Sotanghon at bola-bola soup is made of juicy meatballs, cellophane noodles, cabbage, and celery for a hearty and filling main or side dish. This Filipino-style noodle soup is a delicious way to warm up in cold weather and sure to be a family favorite.
When I make lumpiang shanghai, I usually make twice the meat filling. These Filipino-style spring rolls freeze well and are perfect for days when I am too pressed to prepare anything elaborate for lunch or when guests drop by impromptu.
But mostly, I keep the filling handy and ready in the freezer for other meal ideas. This sotanghon at bola-bola soup is only a matter of defrosting the meat mixture, shaping it into balls, and a quick twenty minutes on the stove. I get a delicious and satisfying meal to enjoy in no time.
- Ground chicken– ground pork, beef, or turkey are also good options. You can also add minced shrimp to boost flavor.
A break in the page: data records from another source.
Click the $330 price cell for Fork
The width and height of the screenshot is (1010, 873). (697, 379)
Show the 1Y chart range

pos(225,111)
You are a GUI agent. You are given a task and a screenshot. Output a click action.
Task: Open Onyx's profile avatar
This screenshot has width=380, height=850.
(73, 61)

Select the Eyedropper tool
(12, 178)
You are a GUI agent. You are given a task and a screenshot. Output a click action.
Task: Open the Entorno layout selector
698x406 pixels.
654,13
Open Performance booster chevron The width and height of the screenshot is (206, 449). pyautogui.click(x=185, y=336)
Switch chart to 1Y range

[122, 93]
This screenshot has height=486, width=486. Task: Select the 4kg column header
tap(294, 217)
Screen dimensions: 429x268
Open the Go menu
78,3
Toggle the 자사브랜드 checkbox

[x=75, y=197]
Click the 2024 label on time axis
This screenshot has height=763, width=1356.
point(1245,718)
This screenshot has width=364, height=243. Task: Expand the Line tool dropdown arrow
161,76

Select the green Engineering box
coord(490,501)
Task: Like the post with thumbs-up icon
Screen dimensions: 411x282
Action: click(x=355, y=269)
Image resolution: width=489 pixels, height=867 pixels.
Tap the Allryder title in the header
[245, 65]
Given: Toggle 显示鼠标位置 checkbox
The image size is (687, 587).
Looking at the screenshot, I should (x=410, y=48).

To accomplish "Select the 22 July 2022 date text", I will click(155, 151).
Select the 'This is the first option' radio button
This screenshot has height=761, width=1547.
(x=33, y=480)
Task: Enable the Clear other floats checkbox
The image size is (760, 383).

- Green onions, water chestnuts, and shredded carrots– adds color, texture, and extra nutrition. You can add or substitut chopped shitake mushrooms, parsley, or cilantro.
- Soy sauce– adds umami flavor
- Salt and pepper– season to taste
- The recipe uses napa cabbage and kinchay (Chinese celery), but you can also add other vegetables in season such as patola, upo or chicharo (snow peas).
- Make sure the water is boiling before adding the meatballs to keep from falling apart.
How to serve and store
- Serve the soup on its own or with puto or pandesal for a midday snack. It’s also delicious for lunch or dinner as a main or side dish with steamed rice and fried fish or meat.
- For best results, enjoy the soup freshly cooked as the sotanghon tends to absorb liquid and soften as it stands.
- To store leftovers, allow to cool completely and transfer in a container with a tight-fitting lid. Refrigerate for up to 3 days. This noodle dish does not freeze well.
- To reheat, place in a saucepan, add more water and adjust seasonings as needed. Heat to an internal temperature of 165 F.